For American Indian communities in Northern Nevada, the consequences of a changing ecosystem are severe and will impact generations to come, according to new research and outreach presented today at the American Association for the Advancement of Science (AAAS) Annual Meeting in Washington, D.C.
Led by Maureen McCarthy, Ph.D., Tahoe and Great Basin Research Director at the University of Nevada, Reno, a unique symposium titled"Climate, Water,and the American Indian Farmer" explored the impacts of climate change, Indian land tenure and water rights, and changes in land use on American Indian communities dependent on farming, ranching, and sustaining cultural and natural resources.

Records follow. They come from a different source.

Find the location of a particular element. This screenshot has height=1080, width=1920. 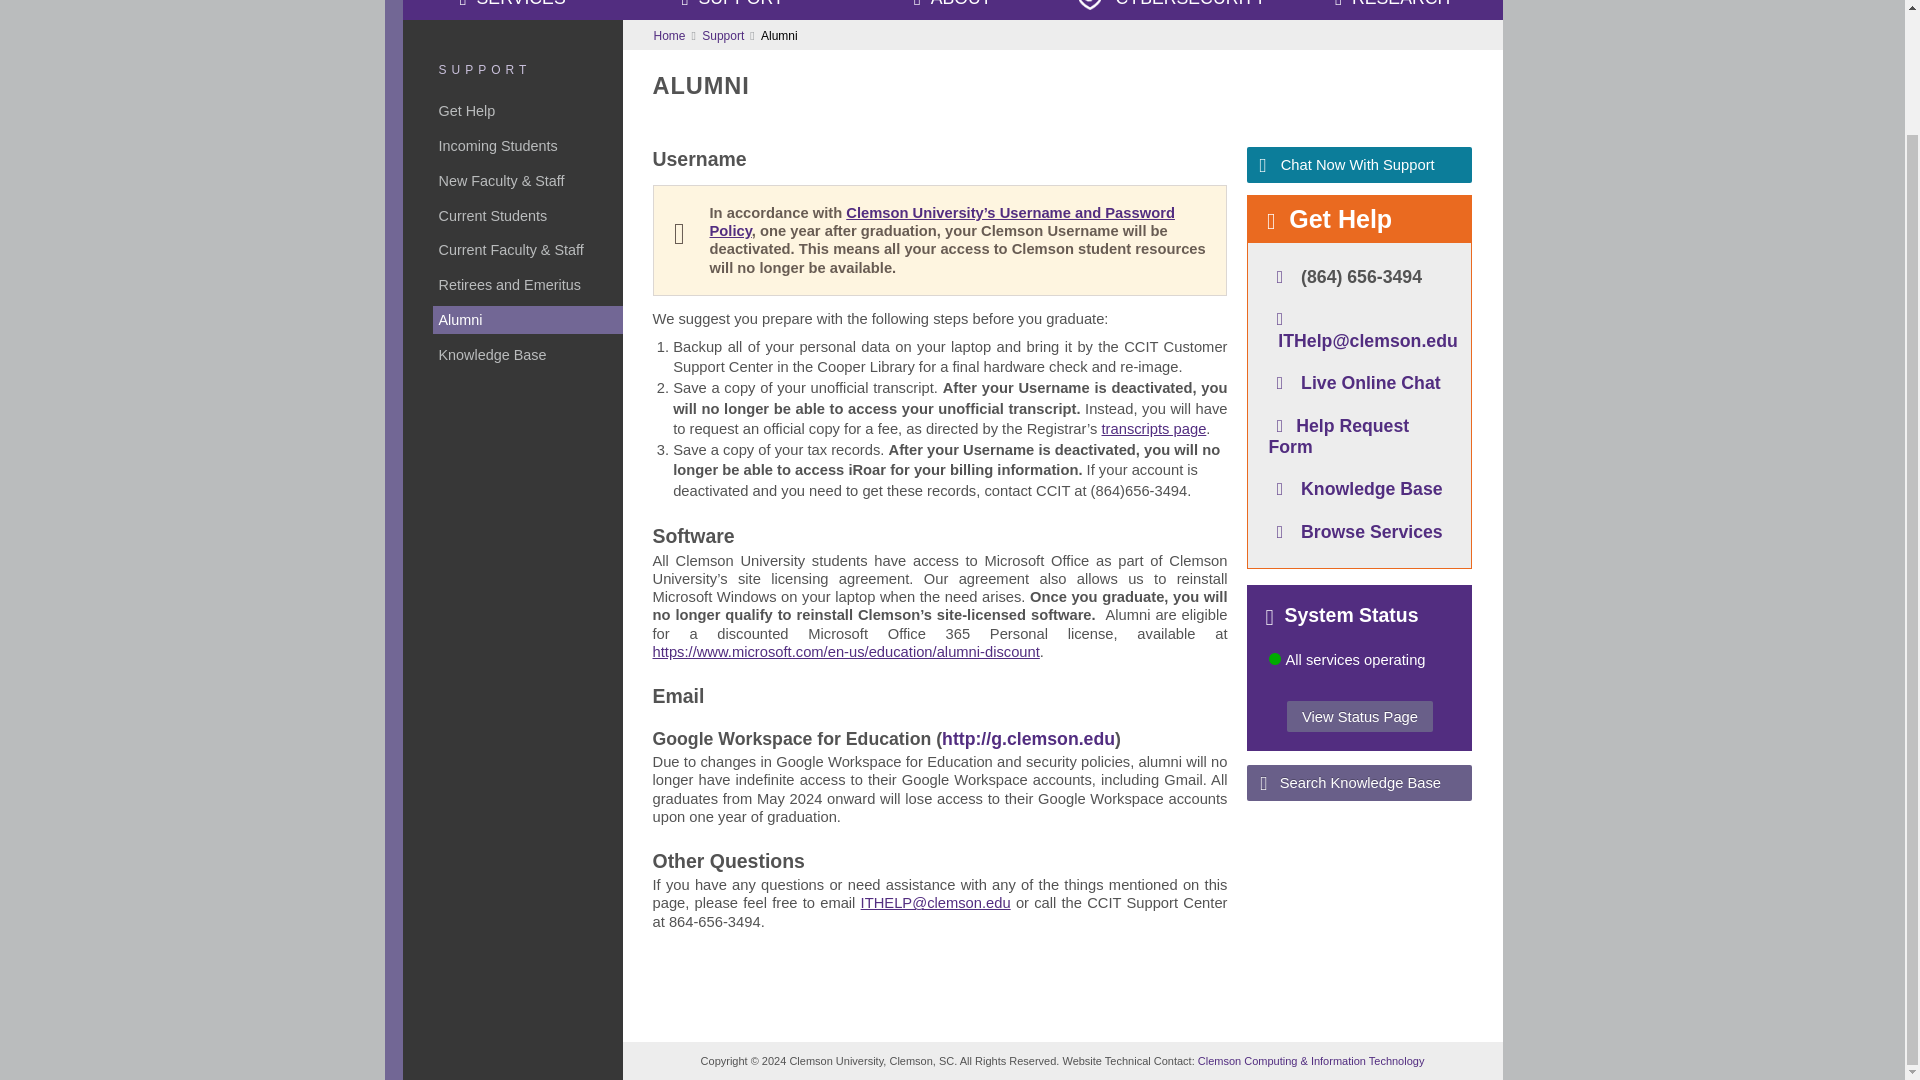

  SUPPORT is located at coordinates (732, 11).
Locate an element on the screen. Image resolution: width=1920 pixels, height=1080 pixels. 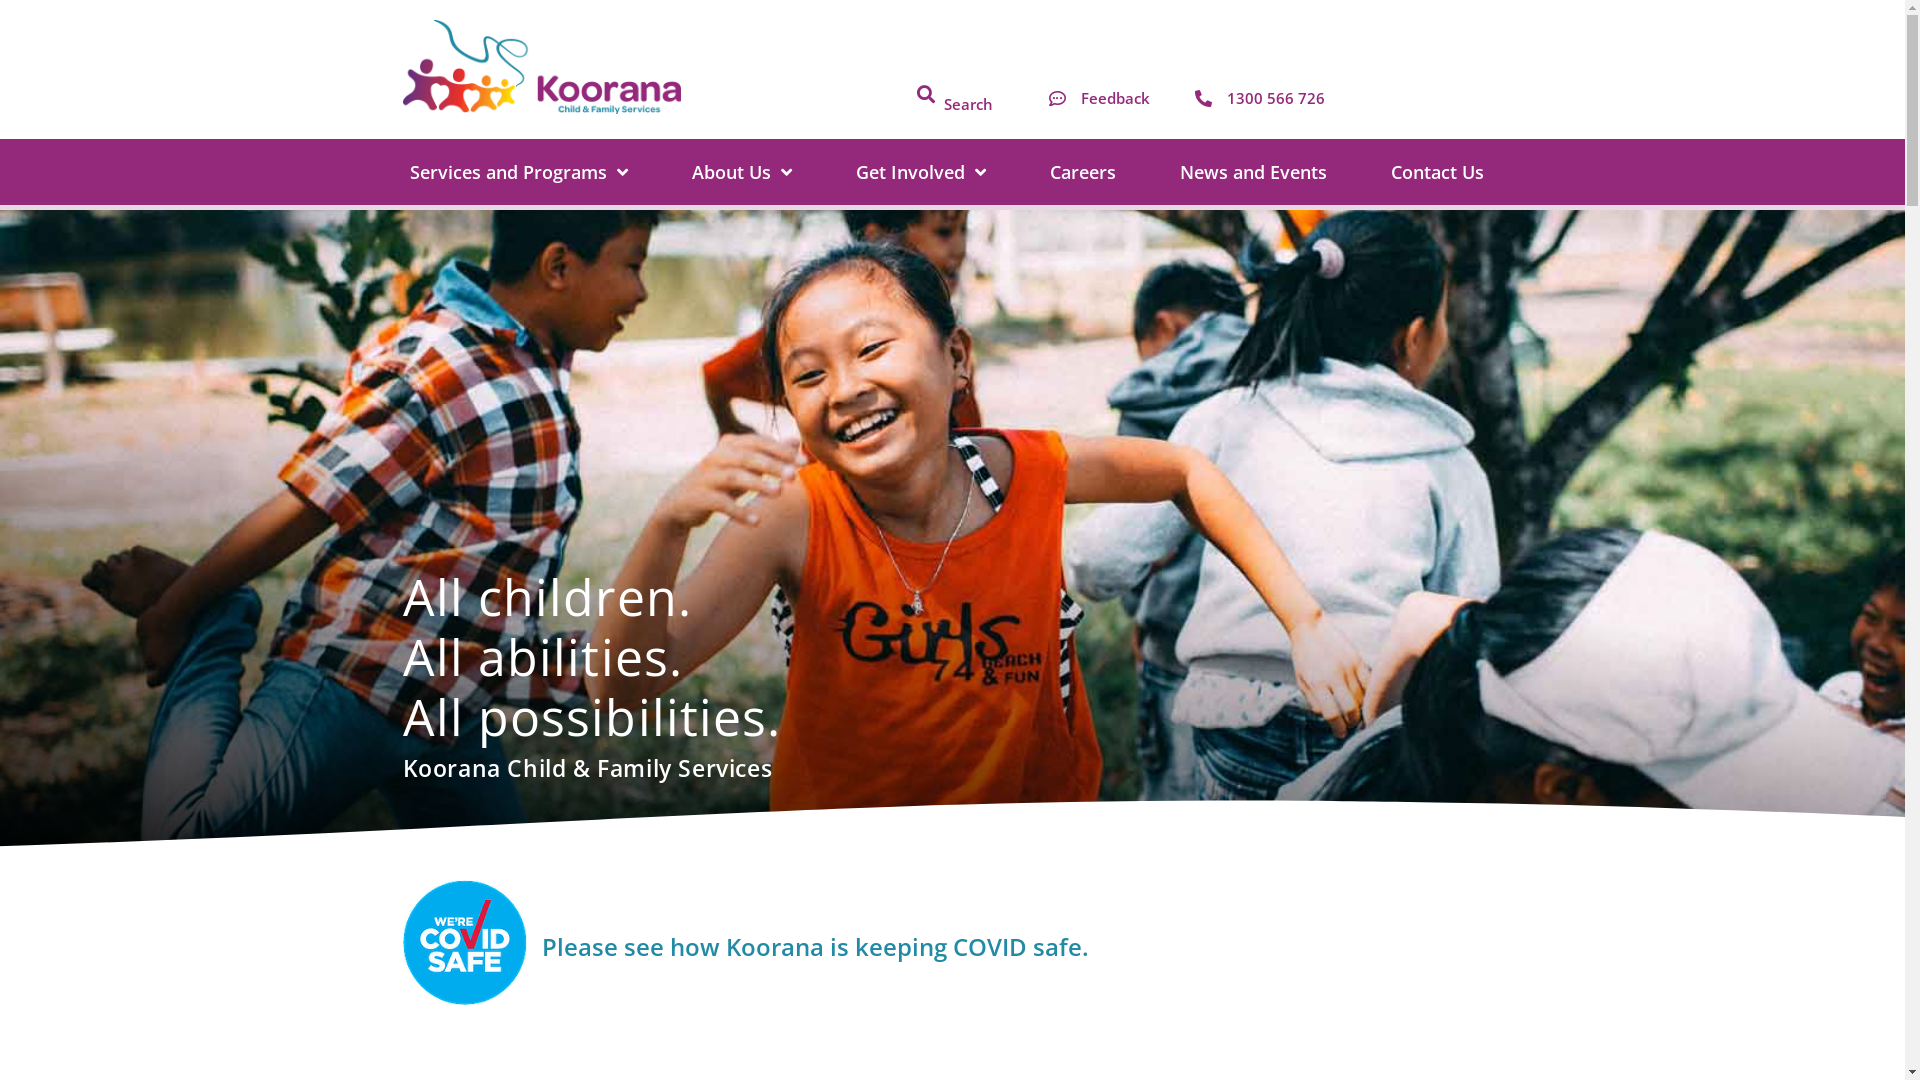
Services and Programs is located at coordinates (518, 172).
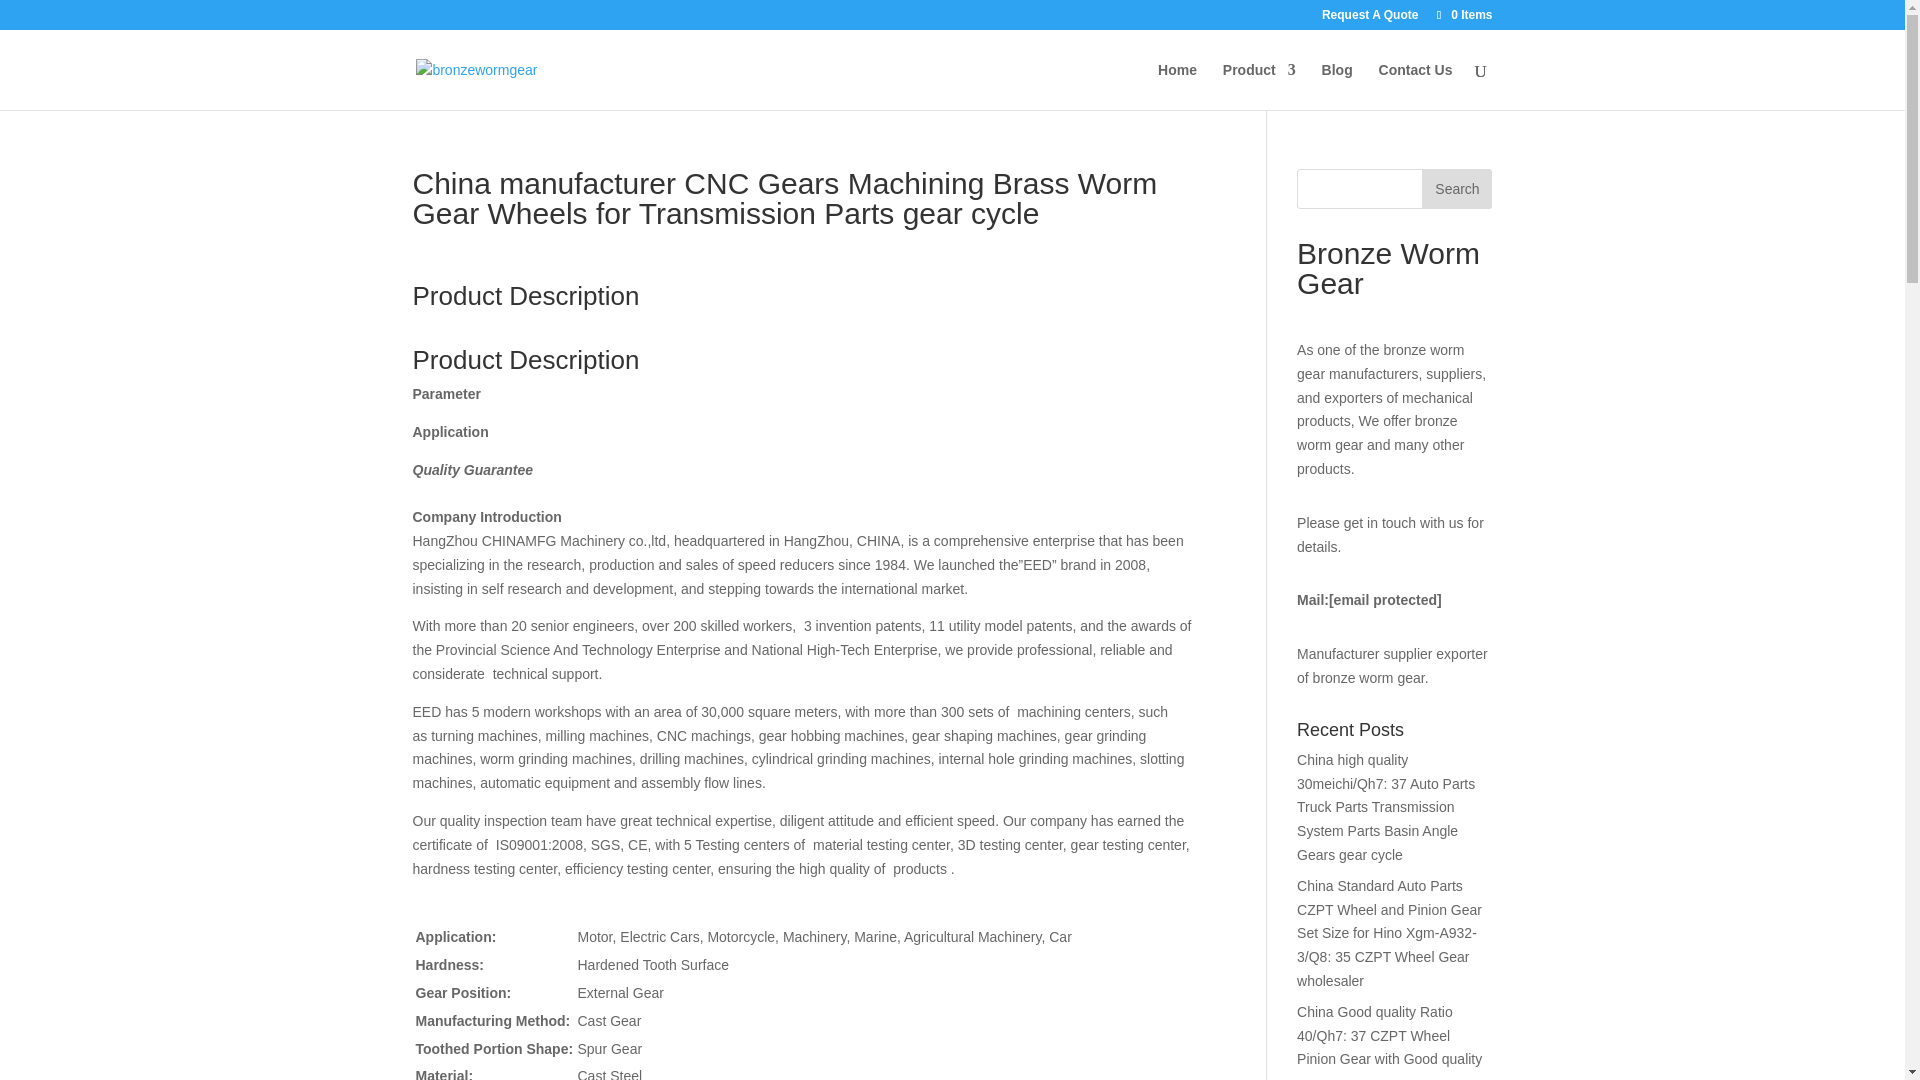 The width and height of the screenshot is (1920, 1080). What do you see at coordinates (1456, 188) in the screenshot?
I see `Search` at bounding box center [1456, 188].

"American Indian tribes currently possess some of the most senior water rights available," McCarthy explained. "Yet extreme, ongoing droughts in our region combined with changes in winter precipitation timing and form are complicating the allocation and use of water in the West and stimulating Tribes, States, and the Federal Government to negotiate equitable and sustainable water right settlements to ensure traditional and production agricultural practices are available to future generations.
"These issues are complex and transcend ecological and sociopolitical boundaries. Knowledge generated and shared through this program will build capacity among tribal and non-tribal organizations to respond to a changing climate."
The AAAS symposium highlighted work underway on two significant research and public outreach projects led by the University of Nevada, Reno and the Desert Research Institute, in partnership with the U.S. Geological Survey and other institutions.